Proszę przedstawić jako listę numerowaną wiersze rekordów, zaczynając od wiersza z „Click the Include bitstream option label” i idąc aż do wiersza z „Action: [820, 199]”, oba włącznie. Puste wiersze należy pominąć.

Zestaw rekordów —
----

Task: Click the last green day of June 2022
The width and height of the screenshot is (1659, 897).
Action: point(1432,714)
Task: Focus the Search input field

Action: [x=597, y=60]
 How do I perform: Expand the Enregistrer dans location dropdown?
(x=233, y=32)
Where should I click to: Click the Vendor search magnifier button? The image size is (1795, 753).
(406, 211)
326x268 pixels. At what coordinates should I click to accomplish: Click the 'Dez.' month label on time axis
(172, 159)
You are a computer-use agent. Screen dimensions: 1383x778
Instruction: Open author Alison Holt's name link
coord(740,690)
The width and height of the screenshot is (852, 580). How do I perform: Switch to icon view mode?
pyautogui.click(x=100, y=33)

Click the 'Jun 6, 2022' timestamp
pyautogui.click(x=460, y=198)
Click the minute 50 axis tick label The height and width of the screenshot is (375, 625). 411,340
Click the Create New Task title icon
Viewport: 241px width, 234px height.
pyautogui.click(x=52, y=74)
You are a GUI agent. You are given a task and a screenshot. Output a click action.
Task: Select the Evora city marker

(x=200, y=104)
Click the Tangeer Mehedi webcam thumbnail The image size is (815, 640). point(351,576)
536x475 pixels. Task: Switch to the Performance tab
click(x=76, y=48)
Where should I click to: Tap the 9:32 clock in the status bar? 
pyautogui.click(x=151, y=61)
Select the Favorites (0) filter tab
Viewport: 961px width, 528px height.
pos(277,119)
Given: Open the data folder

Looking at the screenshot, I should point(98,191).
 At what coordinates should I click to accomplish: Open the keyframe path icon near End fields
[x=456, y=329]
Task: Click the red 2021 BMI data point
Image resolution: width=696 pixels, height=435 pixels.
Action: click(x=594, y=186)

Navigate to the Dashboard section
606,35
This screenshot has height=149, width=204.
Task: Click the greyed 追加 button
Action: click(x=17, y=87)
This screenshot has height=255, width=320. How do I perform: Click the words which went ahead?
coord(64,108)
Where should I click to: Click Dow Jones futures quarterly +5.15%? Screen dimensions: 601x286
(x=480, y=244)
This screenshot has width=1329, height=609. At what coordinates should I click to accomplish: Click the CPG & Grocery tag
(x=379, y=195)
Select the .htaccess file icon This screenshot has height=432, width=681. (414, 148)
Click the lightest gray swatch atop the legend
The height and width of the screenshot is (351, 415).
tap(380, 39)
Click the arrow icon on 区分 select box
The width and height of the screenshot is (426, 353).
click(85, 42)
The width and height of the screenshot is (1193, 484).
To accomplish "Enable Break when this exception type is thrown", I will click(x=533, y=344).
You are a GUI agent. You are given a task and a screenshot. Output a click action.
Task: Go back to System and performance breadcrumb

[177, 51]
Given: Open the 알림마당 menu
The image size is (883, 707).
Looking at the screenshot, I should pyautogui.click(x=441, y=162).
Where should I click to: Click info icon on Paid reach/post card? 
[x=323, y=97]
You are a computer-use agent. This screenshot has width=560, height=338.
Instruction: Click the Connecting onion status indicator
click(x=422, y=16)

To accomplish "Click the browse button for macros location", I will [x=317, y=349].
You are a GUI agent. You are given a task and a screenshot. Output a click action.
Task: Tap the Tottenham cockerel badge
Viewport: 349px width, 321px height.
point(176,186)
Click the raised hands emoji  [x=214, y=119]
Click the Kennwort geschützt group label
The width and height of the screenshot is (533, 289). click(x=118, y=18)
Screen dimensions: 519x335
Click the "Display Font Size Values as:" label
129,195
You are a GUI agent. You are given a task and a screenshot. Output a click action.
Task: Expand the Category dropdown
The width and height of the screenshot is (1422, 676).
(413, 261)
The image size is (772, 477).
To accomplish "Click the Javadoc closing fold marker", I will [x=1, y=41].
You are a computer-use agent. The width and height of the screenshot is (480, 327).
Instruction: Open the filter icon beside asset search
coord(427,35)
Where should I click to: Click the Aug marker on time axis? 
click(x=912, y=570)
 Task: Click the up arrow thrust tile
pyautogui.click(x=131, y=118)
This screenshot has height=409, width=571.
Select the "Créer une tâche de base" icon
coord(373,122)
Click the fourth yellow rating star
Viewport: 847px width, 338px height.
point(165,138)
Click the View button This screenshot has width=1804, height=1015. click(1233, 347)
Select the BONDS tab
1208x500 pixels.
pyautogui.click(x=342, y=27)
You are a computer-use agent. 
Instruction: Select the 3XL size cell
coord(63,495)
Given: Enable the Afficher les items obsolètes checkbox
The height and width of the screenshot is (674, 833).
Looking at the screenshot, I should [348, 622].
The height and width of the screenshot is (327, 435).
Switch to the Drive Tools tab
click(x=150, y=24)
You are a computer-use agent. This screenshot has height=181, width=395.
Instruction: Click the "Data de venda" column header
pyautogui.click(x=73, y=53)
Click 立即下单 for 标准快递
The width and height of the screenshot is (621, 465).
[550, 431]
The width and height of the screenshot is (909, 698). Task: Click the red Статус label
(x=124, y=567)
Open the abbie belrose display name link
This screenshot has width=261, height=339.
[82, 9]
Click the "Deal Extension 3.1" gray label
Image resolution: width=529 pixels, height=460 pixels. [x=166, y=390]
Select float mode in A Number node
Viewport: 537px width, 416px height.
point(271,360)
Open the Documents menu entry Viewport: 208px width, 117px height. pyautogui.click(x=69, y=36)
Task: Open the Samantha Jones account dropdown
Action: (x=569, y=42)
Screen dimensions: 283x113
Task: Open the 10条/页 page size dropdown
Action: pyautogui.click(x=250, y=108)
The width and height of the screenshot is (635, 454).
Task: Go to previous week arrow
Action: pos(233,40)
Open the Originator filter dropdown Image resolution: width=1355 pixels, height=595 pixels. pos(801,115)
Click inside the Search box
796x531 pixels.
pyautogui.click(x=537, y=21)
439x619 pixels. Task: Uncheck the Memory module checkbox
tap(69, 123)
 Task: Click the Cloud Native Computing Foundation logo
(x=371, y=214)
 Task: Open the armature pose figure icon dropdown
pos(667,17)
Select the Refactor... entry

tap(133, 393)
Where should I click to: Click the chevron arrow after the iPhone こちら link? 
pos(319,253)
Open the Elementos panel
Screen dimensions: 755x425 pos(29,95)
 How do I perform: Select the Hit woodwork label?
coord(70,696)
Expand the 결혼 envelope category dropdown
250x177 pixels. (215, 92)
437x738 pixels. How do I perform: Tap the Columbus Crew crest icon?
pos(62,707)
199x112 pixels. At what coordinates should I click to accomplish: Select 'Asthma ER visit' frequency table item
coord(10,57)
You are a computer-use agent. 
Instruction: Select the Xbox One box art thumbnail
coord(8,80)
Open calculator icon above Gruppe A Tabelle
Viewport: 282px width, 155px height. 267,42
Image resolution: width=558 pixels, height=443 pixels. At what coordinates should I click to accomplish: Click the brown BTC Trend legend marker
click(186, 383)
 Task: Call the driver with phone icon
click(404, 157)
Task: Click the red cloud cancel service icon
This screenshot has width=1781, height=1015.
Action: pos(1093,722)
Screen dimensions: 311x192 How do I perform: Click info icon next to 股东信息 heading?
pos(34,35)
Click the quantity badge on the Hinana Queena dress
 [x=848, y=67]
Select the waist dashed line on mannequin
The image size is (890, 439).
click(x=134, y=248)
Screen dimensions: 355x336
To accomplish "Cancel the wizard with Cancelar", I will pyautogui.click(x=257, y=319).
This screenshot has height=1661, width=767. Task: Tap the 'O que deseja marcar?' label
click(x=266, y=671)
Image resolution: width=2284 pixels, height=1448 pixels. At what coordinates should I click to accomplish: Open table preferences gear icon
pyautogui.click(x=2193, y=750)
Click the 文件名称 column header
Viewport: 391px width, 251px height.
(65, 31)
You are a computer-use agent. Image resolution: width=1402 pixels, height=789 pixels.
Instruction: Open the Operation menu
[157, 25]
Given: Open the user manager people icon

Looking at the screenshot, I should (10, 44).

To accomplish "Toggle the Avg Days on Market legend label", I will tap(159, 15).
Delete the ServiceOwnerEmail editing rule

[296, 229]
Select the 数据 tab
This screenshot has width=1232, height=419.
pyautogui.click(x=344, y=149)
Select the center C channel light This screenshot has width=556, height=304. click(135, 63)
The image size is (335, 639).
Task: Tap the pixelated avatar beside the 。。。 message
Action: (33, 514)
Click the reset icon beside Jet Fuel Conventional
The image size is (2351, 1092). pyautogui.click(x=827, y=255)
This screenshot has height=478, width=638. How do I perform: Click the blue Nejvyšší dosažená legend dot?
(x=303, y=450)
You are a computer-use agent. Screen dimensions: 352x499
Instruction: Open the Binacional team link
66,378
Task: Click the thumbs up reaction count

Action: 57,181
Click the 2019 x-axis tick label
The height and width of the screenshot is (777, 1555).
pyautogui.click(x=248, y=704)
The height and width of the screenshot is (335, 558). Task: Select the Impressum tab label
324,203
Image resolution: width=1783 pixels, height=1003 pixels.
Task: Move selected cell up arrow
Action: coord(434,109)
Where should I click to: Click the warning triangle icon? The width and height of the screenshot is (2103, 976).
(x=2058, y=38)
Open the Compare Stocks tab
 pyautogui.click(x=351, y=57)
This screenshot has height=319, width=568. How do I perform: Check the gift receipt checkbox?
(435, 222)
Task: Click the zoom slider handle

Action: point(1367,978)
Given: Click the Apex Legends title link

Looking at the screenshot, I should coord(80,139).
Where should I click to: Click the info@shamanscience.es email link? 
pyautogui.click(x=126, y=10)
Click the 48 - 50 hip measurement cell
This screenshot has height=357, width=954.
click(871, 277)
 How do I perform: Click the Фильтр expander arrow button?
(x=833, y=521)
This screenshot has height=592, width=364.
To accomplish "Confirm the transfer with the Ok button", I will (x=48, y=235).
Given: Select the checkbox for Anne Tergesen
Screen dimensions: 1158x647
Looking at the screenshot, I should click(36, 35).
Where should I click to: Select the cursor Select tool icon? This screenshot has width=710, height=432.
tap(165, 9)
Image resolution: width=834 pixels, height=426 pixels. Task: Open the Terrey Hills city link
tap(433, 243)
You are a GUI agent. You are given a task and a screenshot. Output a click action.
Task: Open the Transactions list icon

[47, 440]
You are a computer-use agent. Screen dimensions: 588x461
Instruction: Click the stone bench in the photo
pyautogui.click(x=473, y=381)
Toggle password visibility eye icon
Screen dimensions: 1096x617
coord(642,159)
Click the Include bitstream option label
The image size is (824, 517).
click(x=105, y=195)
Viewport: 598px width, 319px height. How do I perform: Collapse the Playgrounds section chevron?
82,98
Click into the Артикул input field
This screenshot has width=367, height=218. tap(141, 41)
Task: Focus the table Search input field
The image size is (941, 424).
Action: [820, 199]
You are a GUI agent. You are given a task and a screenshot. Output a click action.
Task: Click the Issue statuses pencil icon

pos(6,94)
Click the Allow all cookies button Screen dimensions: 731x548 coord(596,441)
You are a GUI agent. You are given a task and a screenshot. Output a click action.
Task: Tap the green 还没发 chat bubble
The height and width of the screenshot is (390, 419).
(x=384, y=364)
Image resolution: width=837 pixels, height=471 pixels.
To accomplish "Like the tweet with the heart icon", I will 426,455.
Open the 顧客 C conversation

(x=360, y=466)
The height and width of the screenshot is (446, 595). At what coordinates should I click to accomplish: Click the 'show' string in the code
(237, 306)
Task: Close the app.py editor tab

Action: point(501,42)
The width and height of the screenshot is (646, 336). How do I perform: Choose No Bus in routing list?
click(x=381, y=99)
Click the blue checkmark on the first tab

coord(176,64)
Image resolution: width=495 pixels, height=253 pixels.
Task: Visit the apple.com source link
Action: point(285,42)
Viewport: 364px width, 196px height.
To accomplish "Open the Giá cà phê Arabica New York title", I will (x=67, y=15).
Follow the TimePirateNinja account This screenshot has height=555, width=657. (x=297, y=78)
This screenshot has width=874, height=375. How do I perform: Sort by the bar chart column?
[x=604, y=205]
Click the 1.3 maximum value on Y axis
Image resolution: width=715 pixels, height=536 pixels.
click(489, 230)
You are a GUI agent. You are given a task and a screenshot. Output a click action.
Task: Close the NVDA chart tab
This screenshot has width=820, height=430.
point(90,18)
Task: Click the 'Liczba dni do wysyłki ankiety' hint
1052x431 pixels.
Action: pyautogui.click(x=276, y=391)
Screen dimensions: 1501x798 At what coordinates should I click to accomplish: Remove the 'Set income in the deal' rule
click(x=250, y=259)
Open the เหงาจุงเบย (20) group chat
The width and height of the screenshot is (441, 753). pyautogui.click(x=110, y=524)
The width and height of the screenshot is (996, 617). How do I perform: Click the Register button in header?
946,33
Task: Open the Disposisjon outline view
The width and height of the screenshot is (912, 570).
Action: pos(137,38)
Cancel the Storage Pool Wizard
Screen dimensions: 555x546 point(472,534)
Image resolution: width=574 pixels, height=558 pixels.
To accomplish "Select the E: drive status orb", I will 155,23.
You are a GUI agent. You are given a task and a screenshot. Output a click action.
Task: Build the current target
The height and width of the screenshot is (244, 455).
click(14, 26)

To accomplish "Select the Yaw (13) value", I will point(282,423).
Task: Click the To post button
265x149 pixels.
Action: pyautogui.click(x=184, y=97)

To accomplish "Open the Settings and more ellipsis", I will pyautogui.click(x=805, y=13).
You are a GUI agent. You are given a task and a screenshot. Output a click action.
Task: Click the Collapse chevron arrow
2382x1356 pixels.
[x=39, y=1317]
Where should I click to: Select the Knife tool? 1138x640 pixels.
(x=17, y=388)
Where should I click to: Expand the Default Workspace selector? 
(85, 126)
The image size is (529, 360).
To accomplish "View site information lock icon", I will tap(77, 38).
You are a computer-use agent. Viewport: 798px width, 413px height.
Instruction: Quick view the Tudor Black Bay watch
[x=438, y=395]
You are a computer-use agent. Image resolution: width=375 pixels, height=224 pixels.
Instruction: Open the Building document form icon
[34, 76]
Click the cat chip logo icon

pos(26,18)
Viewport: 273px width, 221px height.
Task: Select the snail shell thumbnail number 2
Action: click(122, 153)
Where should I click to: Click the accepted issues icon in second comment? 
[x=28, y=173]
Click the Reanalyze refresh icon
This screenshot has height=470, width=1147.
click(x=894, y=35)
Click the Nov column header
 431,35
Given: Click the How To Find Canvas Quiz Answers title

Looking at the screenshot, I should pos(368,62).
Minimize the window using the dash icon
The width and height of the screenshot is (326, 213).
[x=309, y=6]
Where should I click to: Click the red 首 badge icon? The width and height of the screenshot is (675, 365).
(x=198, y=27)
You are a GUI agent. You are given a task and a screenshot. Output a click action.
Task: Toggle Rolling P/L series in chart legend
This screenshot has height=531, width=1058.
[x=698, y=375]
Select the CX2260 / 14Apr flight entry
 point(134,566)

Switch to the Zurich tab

----

Oczekiwana odpowiedź —
1. Click the Include bitstream option label
2. The image size is (824, 517).
3. click(x=105, y=195)
4. Viewport: 598px width, 319px height. How do I perform: Collapse the Playgrounds section chevron?
5. 82,98
6. Click into the Артикул input field
7. This screenshot has width=367, height=218. tap(141, 41)
8. Task: Focus the table Search input field
9. The image size is (941, 424).
10. Action: [820, 199]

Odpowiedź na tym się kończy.